RECORDS FOR THE TASK =>
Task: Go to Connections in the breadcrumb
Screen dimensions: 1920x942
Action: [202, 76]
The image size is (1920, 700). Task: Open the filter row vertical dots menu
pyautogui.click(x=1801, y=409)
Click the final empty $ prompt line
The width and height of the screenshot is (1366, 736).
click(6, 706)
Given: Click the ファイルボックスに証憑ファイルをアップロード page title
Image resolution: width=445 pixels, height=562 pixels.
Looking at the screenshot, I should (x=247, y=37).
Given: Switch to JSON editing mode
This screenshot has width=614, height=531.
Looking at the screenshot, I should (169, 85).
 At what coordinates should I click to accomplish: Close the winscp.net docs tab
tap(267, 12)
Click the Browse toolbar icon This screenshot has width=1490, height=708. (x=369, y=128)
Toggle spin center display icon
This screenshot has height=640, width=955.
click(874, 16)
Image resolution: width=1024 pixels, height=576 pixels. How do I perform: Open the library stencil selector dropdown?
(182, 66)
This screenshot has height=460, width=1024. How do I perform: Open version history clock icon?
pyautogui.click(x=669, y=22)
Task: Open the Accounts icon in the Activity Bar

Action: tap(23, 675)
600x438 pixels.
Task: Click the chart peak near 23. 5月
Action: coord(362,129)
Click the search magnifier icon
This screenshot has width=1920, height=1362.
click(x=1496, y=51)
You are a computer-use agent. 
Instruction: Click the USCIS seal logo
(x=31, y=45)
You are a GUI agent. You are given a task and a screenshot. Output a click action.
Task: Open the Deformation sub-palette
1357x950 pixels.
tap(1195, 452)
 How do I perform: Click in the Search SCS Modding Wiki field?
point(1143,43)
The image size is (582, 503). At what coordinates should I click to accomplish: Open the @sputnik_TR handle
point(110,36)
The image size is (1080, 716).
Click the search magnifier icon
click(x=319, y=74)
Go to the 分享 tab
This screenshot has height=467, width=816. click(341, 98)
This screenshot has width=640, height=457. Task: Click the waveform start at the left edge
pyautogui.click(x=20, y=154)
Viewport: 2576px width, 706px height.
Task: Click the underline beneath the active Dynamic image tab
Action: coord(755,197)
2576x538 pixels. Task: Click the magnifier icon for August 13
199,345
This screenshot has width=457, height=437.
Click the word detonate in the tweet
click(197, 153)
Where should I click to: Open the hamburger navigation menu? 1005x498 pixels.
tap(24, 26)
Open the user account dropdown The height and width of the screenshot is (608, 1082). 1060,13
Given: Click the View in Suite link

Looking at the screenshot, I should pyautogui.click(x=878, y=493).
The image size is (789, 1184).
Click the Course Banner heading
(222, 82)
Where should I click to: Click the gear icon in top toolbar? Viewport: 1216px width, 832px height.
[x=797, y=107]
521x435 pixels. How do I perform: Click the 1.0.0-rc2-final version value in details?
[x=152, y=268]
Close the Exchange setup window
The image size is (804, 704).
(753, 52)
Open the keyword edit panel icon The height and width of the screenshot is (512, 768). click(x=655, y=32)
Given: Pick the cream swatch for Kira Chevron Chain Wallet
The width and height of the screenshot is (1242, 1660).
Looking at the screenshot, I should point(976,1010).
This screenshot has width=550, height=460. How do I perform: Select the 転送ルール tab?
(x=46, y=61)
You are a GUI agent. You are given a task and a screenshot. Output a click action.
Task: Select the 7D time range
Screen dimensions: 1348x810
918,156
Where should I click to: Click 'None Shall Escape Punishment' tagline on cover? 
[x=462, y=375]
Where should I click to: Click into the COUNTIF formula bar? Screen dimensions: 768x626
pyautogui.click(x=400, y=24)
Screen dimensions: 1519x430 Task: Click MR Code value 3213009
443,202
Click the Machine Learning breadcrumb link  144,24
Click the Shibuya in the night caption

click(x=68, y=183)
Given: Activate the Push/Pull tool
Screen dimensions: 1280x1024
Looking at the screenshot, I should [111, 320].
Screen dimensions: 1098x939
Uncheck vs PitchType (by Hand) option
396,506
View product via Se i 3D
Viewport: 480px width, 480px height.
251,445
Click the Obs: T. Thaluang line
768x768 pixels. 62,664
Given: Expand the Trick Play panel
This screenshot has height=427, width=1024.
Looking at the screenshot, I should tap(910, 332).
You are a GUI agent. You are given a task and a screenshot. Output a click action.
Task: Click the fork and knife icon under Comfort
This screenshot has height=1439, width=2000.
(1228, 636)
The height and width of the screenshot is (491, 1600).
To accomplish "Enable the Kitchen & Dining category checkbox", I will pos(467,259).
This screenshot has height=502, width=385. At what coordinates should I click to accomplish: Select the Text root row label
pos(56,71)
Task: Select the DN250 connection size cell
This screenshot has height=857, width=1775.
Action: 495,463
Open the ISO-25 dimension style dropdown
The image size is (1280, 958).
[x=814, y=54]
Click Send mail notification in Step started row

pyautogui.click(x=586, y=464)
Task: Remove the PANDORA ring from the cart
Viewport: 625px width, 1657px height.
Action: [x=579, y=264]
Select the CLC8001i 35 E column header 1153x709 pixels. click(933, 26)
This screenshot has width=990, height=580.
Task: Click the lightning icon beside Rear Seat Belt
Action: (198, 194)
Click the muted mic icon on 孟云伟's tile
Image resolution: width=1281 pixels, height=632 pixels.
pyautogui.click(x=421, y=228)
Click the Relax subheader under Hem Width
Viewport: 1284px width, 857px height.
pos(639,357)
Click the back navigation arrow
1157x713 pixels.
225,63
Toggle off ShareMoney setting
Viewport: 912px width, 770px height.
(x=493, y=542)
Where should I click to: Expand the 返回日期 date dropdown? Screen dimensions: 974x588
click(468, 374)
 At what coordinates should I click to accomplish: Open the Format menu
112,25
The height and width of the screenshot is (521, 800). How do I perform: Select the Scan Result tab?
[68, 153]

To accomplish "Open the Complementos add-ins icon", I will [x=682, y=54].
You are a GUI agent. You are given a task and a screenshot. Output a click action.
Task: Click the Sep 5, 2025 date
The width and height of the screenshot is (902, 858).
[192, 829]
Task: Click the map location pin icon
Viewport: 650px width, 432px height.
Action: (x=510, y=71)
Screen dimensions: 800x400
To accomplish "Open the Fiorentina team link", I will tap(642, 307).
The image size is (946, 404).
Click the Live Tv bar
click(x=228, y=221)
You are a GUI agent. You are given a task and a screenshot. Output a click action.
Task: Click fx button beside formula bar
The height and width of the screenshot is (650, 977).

TASK INSTRUCTIONS => Return all lines of the data in which the string "will" appears.

RESPONSE BELOW =>
To accomplish "Enable the Kitchen & Dining category checkbox", I will pos(467,259).
To accomplish "Open the Complementos add-ins icon", I will [x=682, y=54].
To accomplish "Open the Fiorentina team link", I will tap(642, 307).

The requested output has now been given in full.